With the advent of some exquisite spring weather last week – ah, those cherry blossoms, here so few days – and now the soft light green opening of leaves that is my favorite spring sight. My four azaleas are very close to opening and dogwood trees in the area are in bloom. The birds are twittering away and a robin seems determined to build a nest up on my patio light … no luck, I had a friend attach a tennis ball up there (they won’t build a nest on anything round, I was told!). Not that I don’t like the baby birds, but mommy was littering the entrance to my apartment with her twigs and grasses! Which brings me to my closing thought on birds …. something I ‘happened upon’ back in 2003 when I took the QE 2 to England with my childhood friend. It was to celebrate the five year anniversary of my first lung cancer, the 50th anniversary of my exchange year from W&M to U.of Exeter, and an opportunity to visit about a half dozen British friends. On the way from Southampton to London the train made a stop in Worcester. Naturally I wanted to see the cathedral. Ever checking out book nooks… I felt fortunate to see a little card with the message below. The subject for me is HOPE. I am not without hope, despite the numbers. And prayer can be a fleeting thought … or object … like the Kingfisher!
PRAYER is like watching for the
Kingfisher.
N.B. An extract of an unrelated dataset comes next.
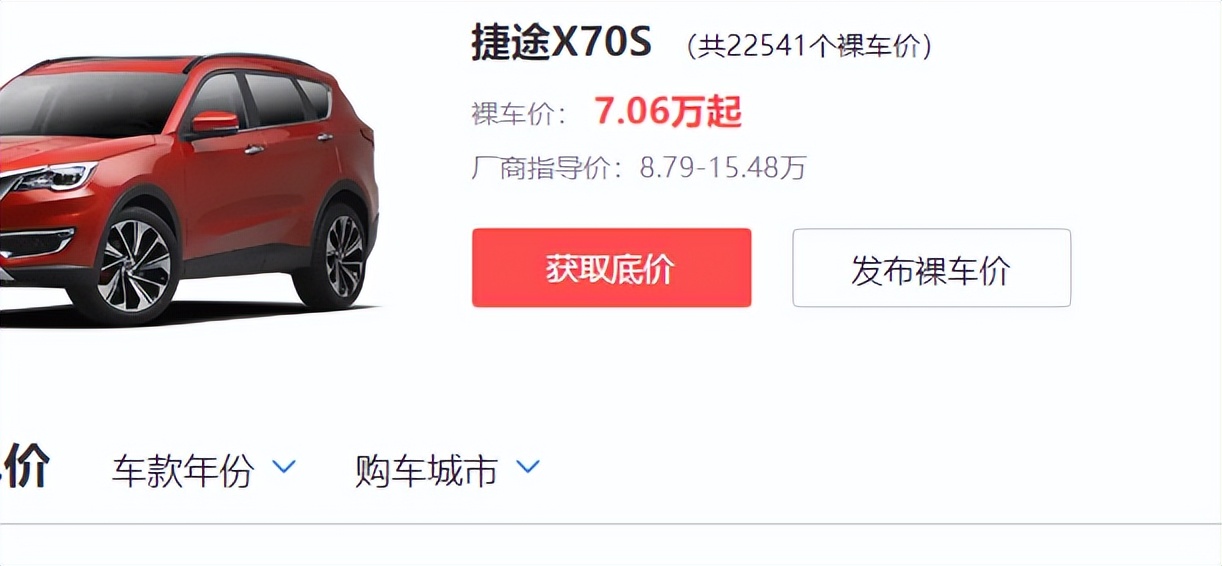Click the red 7.06万起 price
Viewport: 1222px width, 566px height.
668,113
All you can do is
Be where he is likely to appear, and
Wait.
Often, nothing much happens;
There is space, silence and
Expectancy.
No visible sign, only the
Knowledge that he’s been there,
And may come again.
Seeing or not seeing cease to matter;
You have been prepared.
But sometimes,
when you’ve almost
Stopped expecting it,
A flash of brightness
Gives encouragement. (no author cited)
With all your comments, replies, phone calls, e-mails and encounters, you provide me with a treasured gift.
I cherish each kind thought/prayer/positive image …
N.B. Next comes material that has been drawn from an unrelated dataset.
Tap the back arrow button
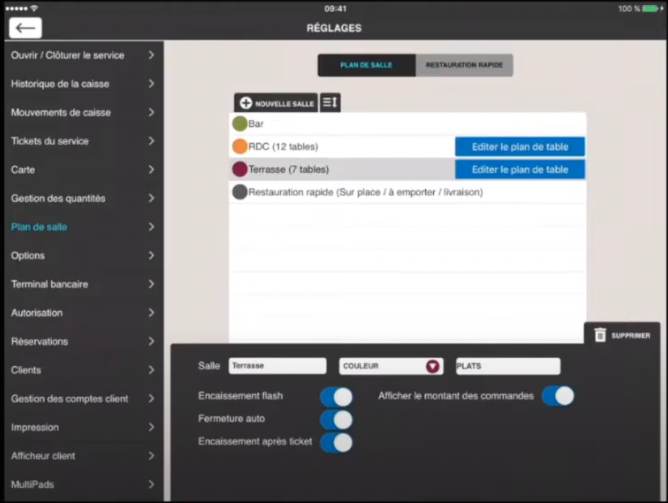Screen dimensions: 668x503 point(25,28)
and, yes, even humor. You know me …. I laugh lots….
along with trying to be attentive to the Holy – which is – everywhere!
(Significance of the hummingbird – coming up soon!)
Ann,
Beautiful thoughts and poem! I am blessed to witness this journey with you. I am coming to the Cathedral on the 30th. See you then, and until then, sending you light and positive energy, hope, and sustained health.
In peace,
Therese
Ann,
Your blogs are so welcome. I followed David’s journey , so beautifully written. He obviously got his talent from his mother. I will follow your journey with cheers and prayers.
Love,
Martha
Ann dear,
Thinking of you and holding you in my heart, thoughts and prayers. At Shabbat services on Saturdays, I give your name during our time of healing prayer.
Thanks to you (and David) for setting up your Hummingbird blog; it’s a wonderful way for keeping all of us who care about you (and there are so many of us!) in the loop in a way where you are not overwhelmed with calls.
Even in the midst of this journey, your beautiful Self is shining.
Love and hugs,
Kit
Anne — Thank you for sharing the beautiful poem of hope. Gilda Radner referred to it as “delicious ambiguity.” Hope to see you at the Cathedral next week. Blessings & prayers.
You are such an inspiration, Ann. I’m looking forward to being with you at the Cathedral for the singing bowls. Your “bowl” course was among the first Shalem programs that David and I participated in. Sending you love, Leah
Dearest Anne,
I just learned about your journey and send you healing love and tender care.
I still remember how you carefully showed me how to correctly use the singing bowl at the SDI conference, so I will let mine sing now for you. As my native friends would say. – let the song of the cosmos sing for you!
Thank you for your courage to share with us and to let us embrace you with healing energies and love.
Regina
Hello Ann,
Praying for you as you prepare for retreat and and the evening – hope to be there for the bowls –all our energies aligning for you, for the world. xo jeanie
You amaze me, my friend. You are in my prayers daily. I hope you know how often I think of you each day.